What I try to do with my clients is to dig a little deeper to find out if they’re solving the real problem. For example, I get many requests for business intelligence (BI) tools; mostly because they want to monitor symptoms. They want to have an aging report for inventory or a report on vendor performance. While these are fine reports to have and tools to leverage action, the problem is that these are reactive processes.
Let’s examine the first: inventory aging reports. It’s great to know what inventory is aging and what might need to be written off, marked down or transferred. Too often, inventory levels are a result of human emotion. Sales might have promised better sales, a buyer might have been stung in the past by an out-of-stock and over compensated, a miss-ship of the vendor might have happened and the warehouse didn’t notify the planner, or consumer behavior might have changed and wasn’t noticed until the days of supply threshold was crossed on a BI report. The real cause is that the inventory did not compensate for what could happen. This is what probability forecasting does.
Sales targets, vendor performance, human emotion and consumer behavior are all factors that a strong machine learning-driven system can understand and compensate for. A modern system can take the probability of sales targets and smooth the impact on future inventory. Machine learning can understand the shipment performance of vendors and compensate for variability. It can also understand the day-to-day buying patterns of customers and make dynamic changes to adjust, transfer and alert before things become a problem and the potential of inventory might be in jeopardy (under or overstock). Ultimately, a modern inventory optimization solution can handle most of the exceptions before they become a problem that a BI tool would detect after the fact. Consistency of results removes the human emotion from the inventory chain. A user that sees good results has less need or desire to interfere (the machine learning engine is also reporting on such interference). BI tools show the problem too late. Solve the problem first.

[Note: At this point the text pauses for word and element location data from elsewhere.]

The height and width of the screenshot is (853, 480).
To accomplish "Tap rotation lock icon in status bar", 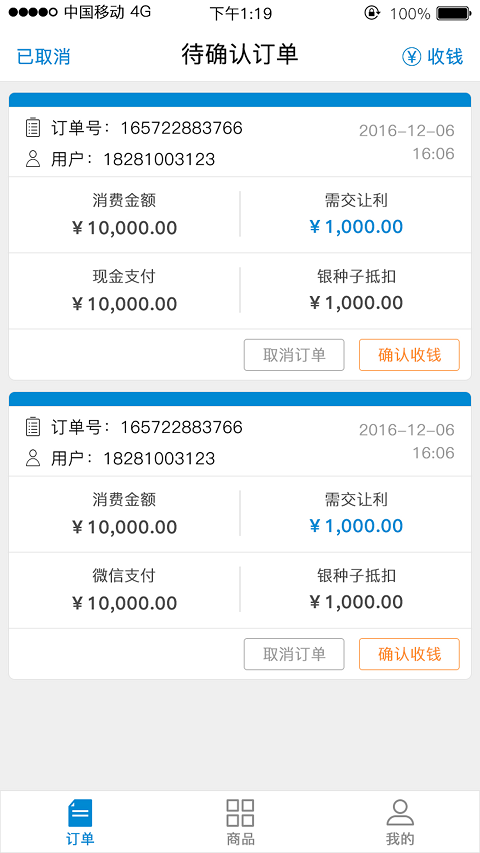I will coord(372,13).
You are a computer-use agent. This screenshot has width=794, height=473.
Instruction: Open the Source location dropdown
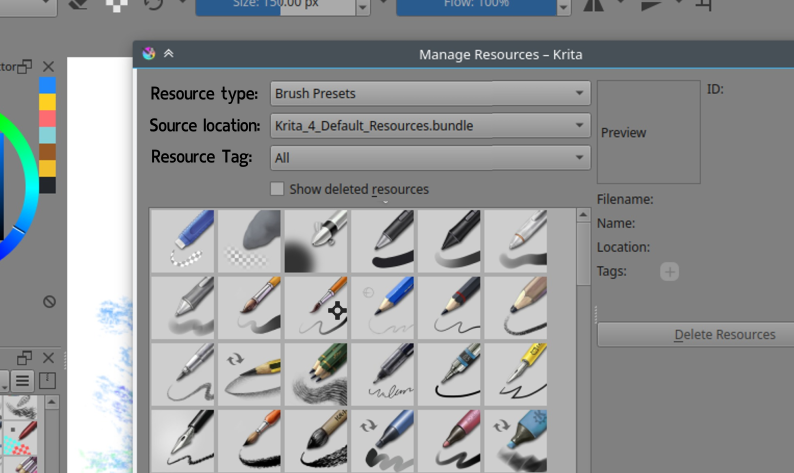tap(430, 125)
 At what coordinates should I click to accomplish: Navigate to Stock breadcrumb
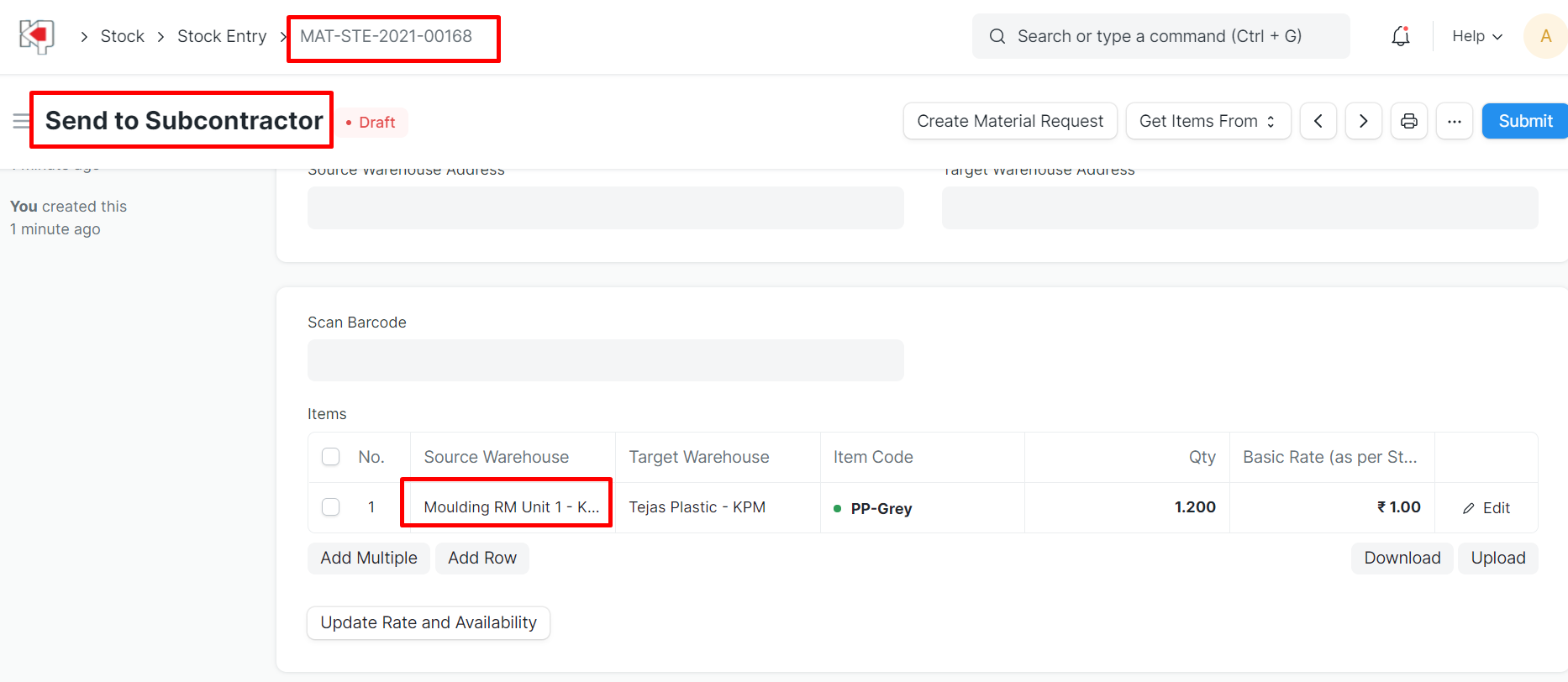pyautogui.click(x=123, y=36)
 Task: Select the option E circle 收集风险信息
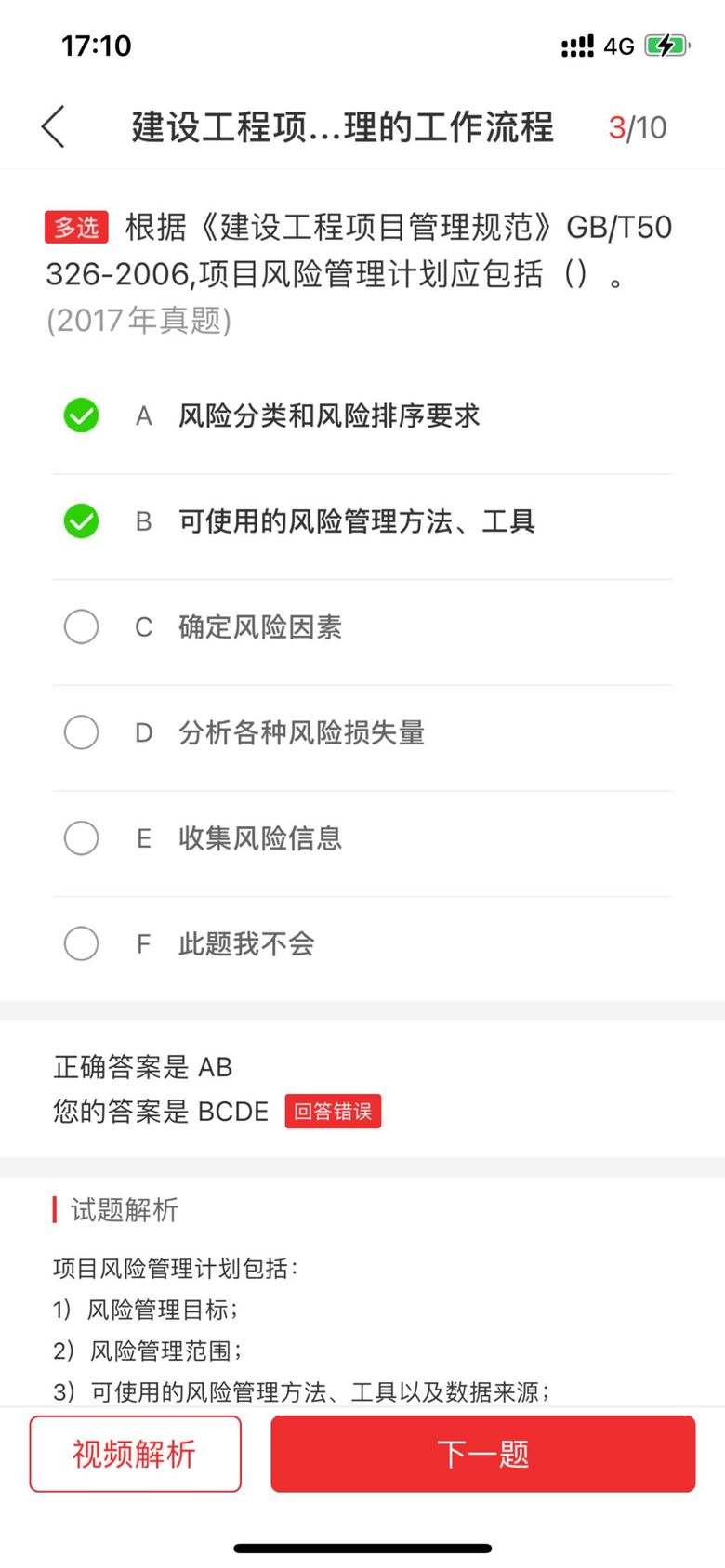pos(81,837)
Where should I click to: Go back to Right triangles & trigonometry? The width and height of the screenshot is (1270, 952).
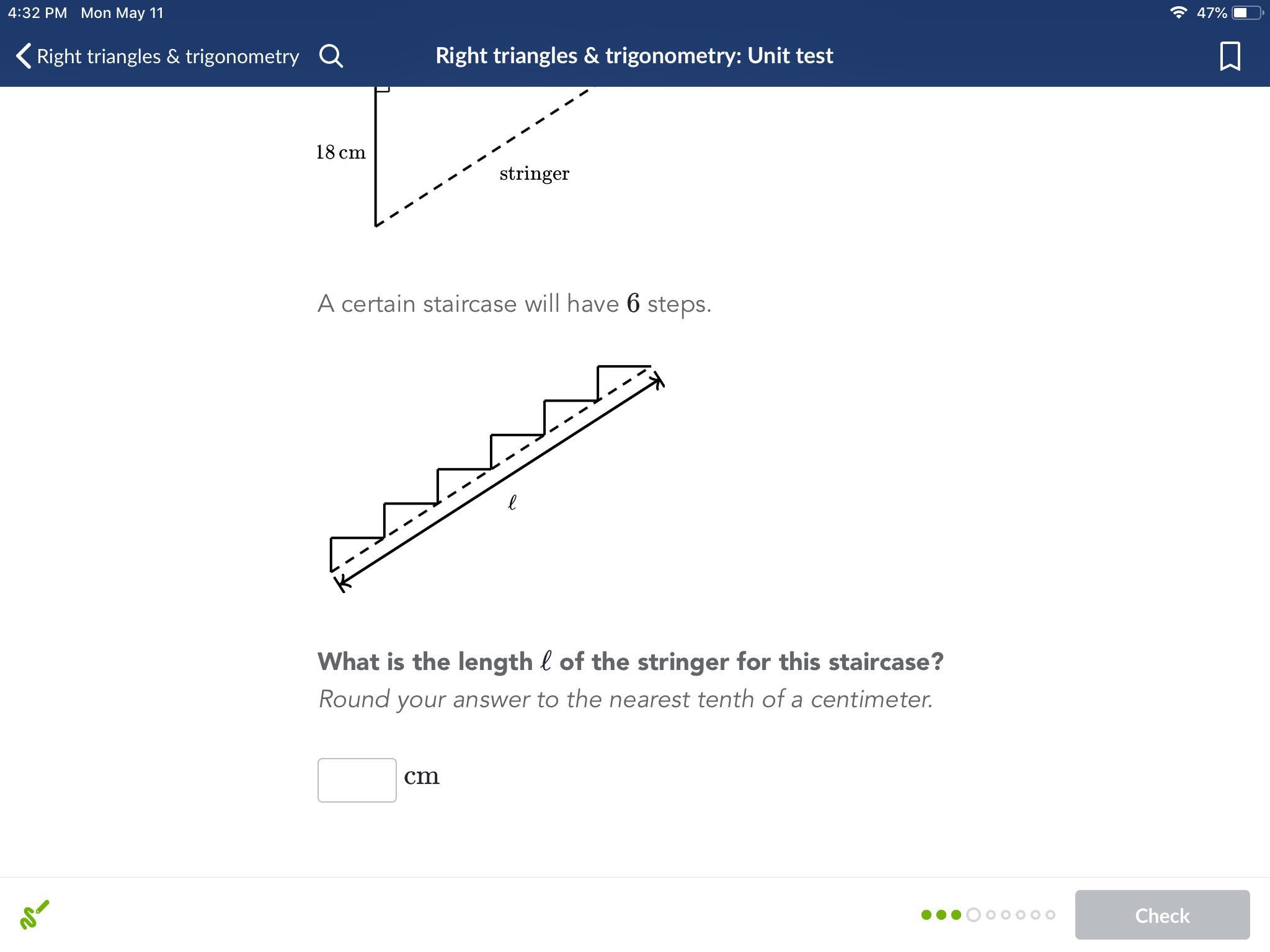167,56
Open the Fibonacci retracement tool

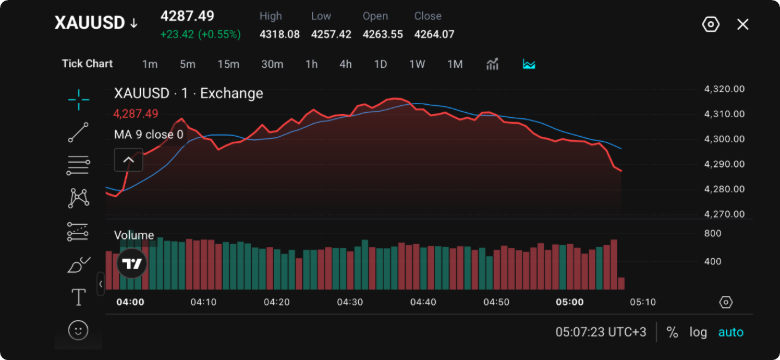point(79,165)
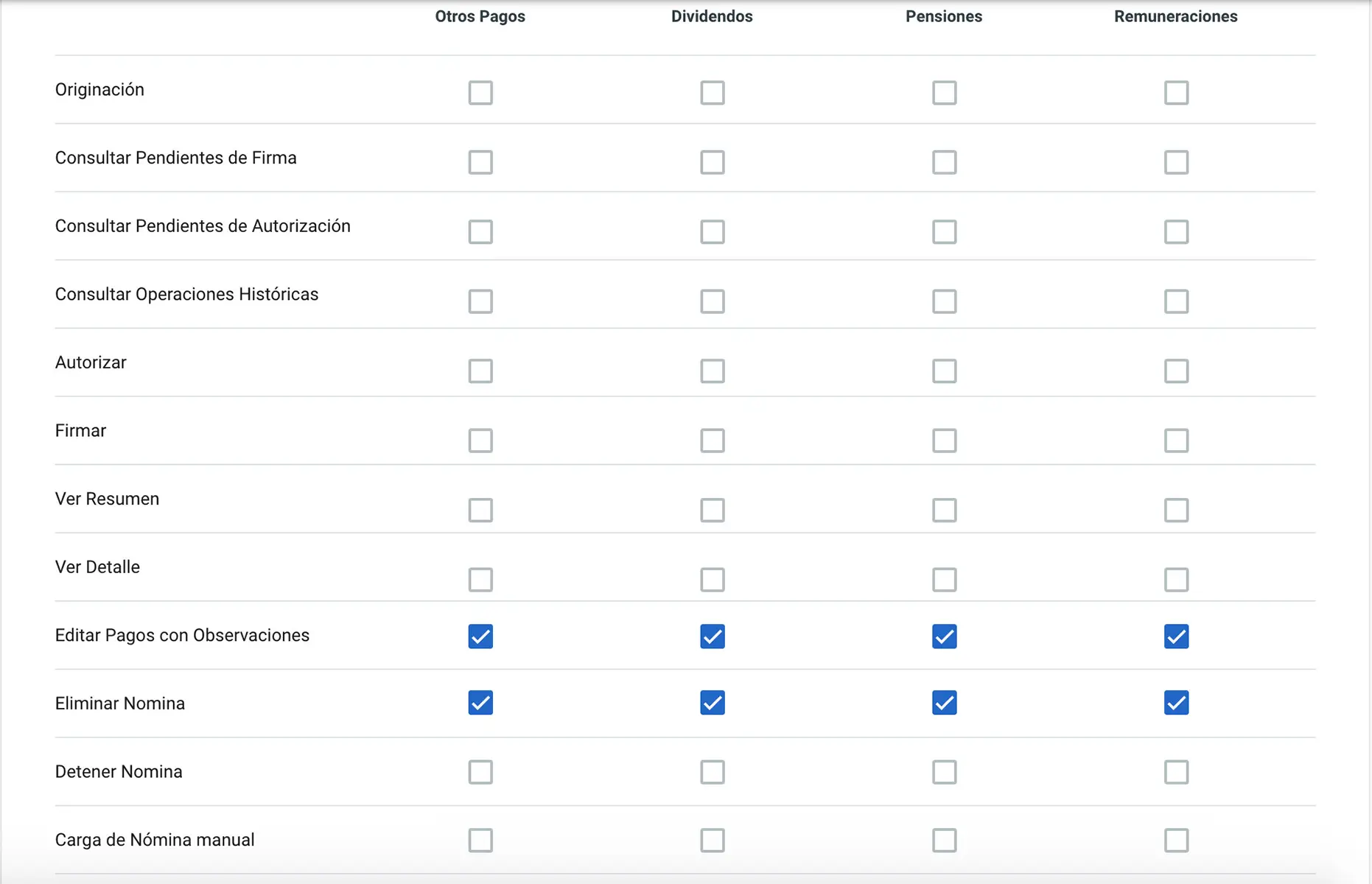Enable Originación for Remuneraciones
The height and width of the screenshot is (884, 1372).
coord(1176,93)
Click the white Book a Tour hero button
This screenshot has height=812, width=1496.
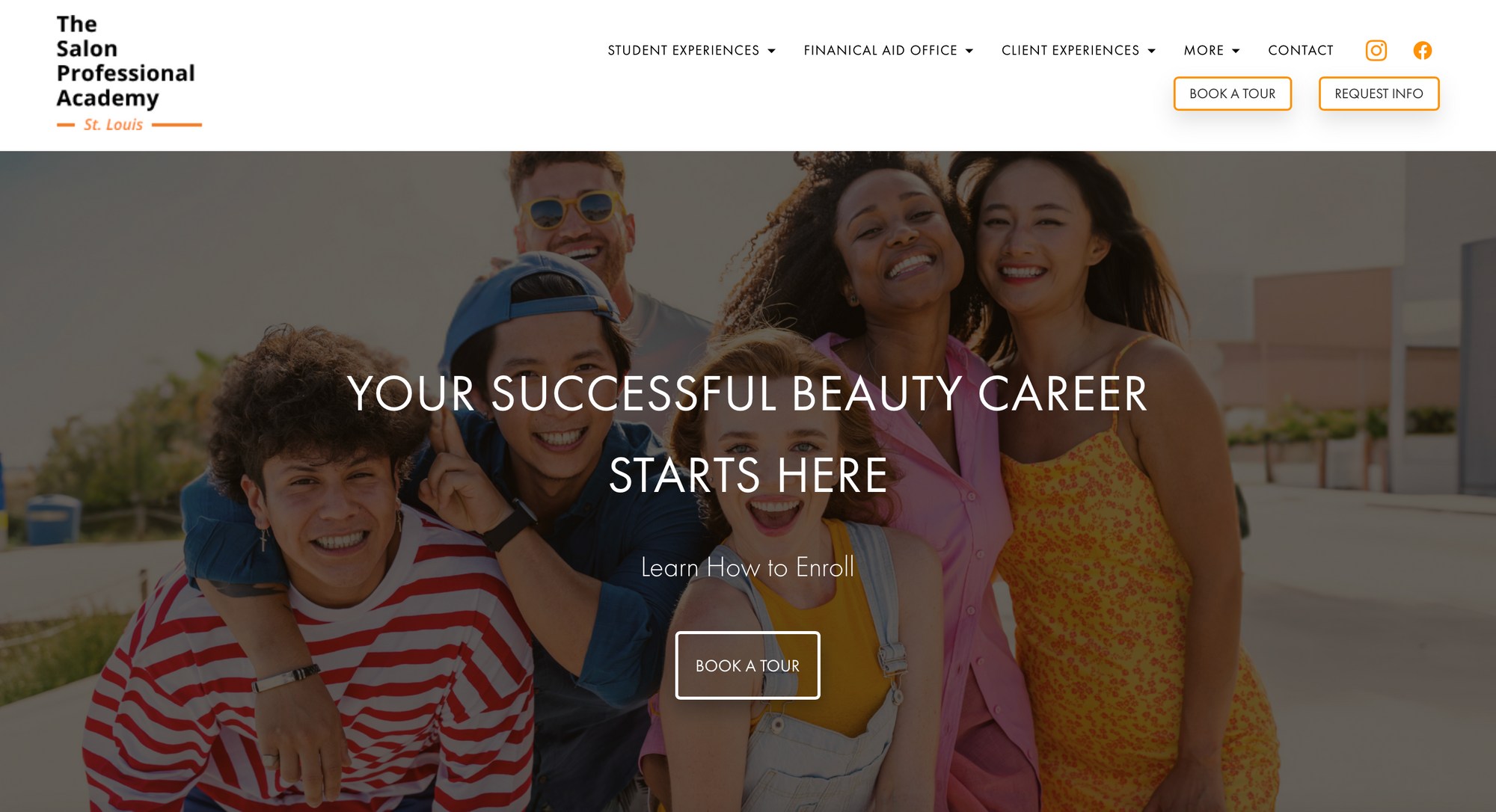click(747, 665)
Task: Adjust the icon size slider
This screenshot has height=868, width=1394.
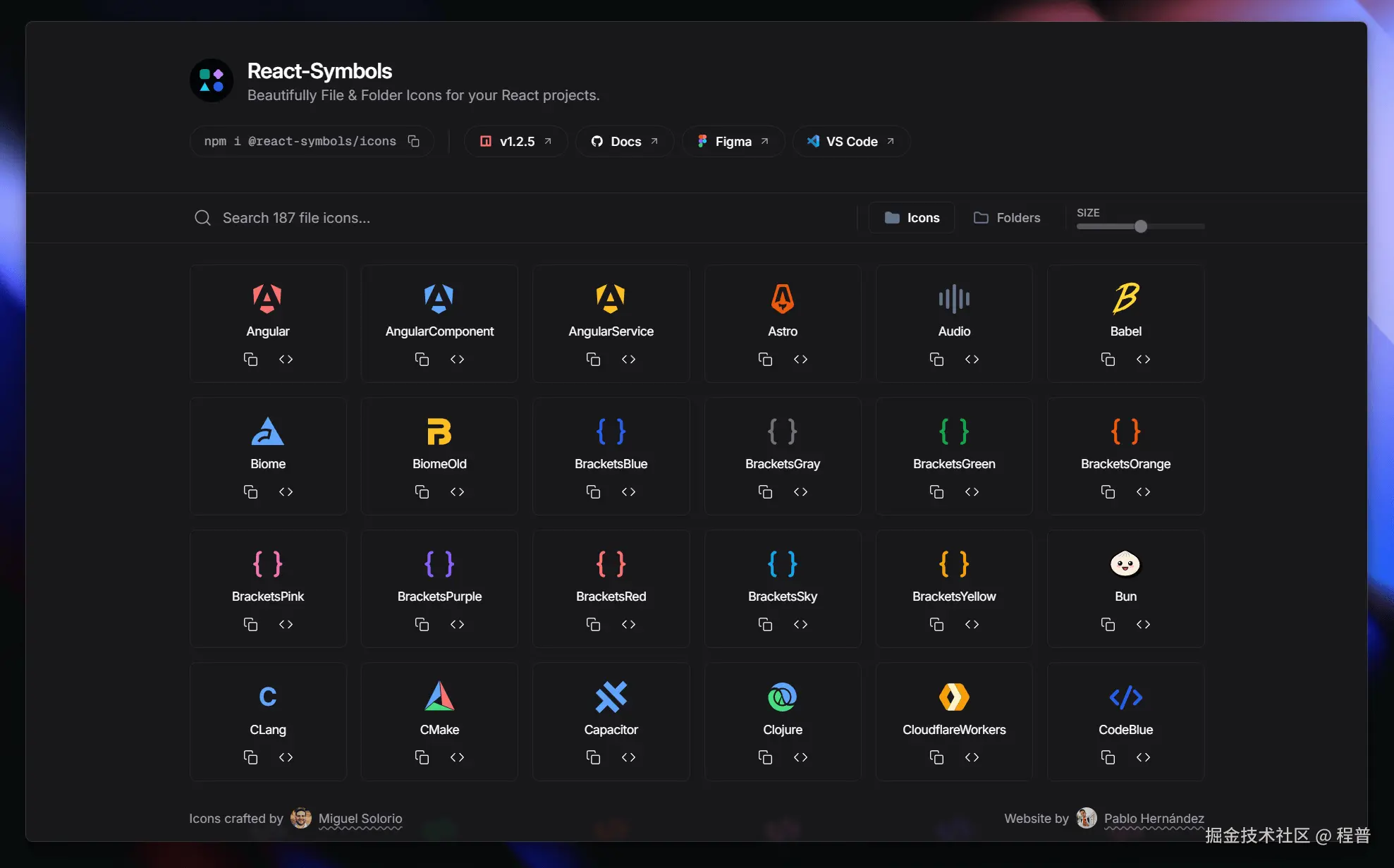Action: (1140, 226)
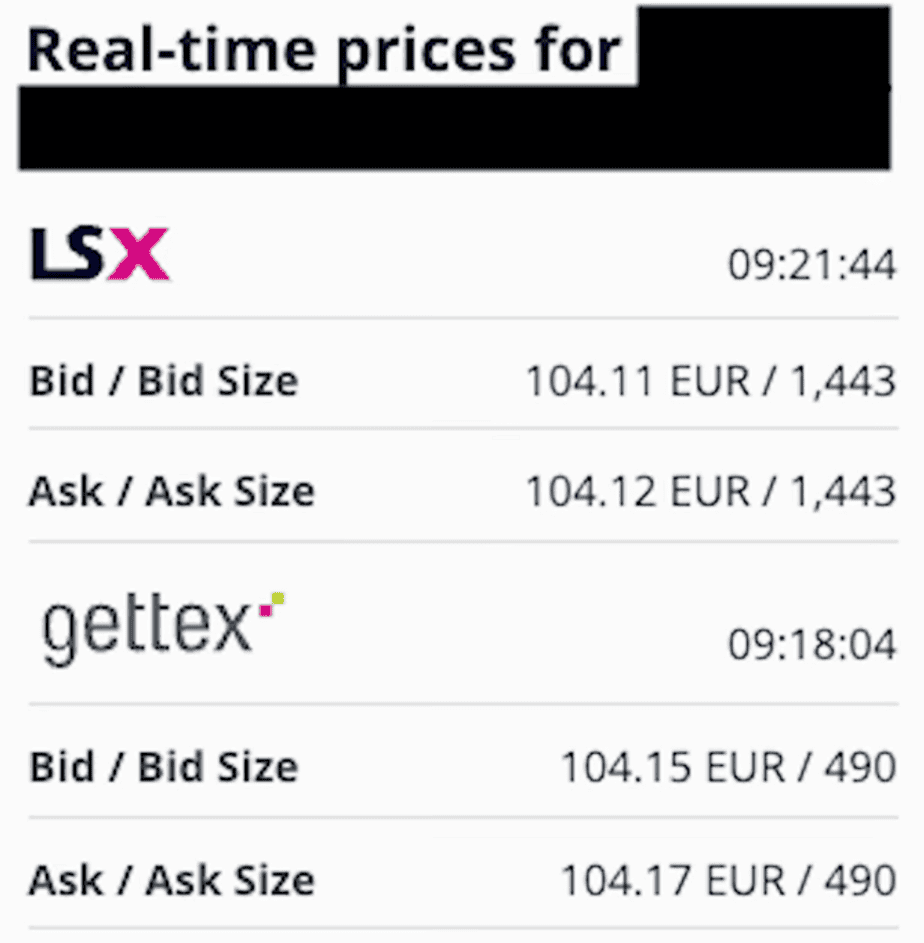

How about vendor performance BI? I get asked a lot for the ability to somehow know the impact vendors are having on service goals to customers. Tools to track late shipments, measure vendor fulfillment performance, out of stocks, and such. These are great metrics to hold a vendor accountable and ask for some compensation, but they require that something happens and that humans must track down and enact some remedy. In other words, the pain has happened and now you must spend on labor to recover something from a poorly performing vendor. What if the inventory optimization system understood the vendor performance and compensated? A system that understands the delivery patterns of a vendor calendar (order, ship, and delivery), that understands how frequently delivery dates are not met, that compensates for common shorts is going to buffer for what is predictable. Because this is automated, those safety stock levels have a more concrete dollar value. Instead of the BI measuring impact after the fact, a modern forecasting system should compensate for the deviations and provide a means to proactively measure the impact.
Most BI reports that I encounter alert users to something that happens beforehand that could have been reduced or eliminated. Before you seek some BI tool or a tool that identifies a pain point, ask yourself: can you solve the cause of the pain point?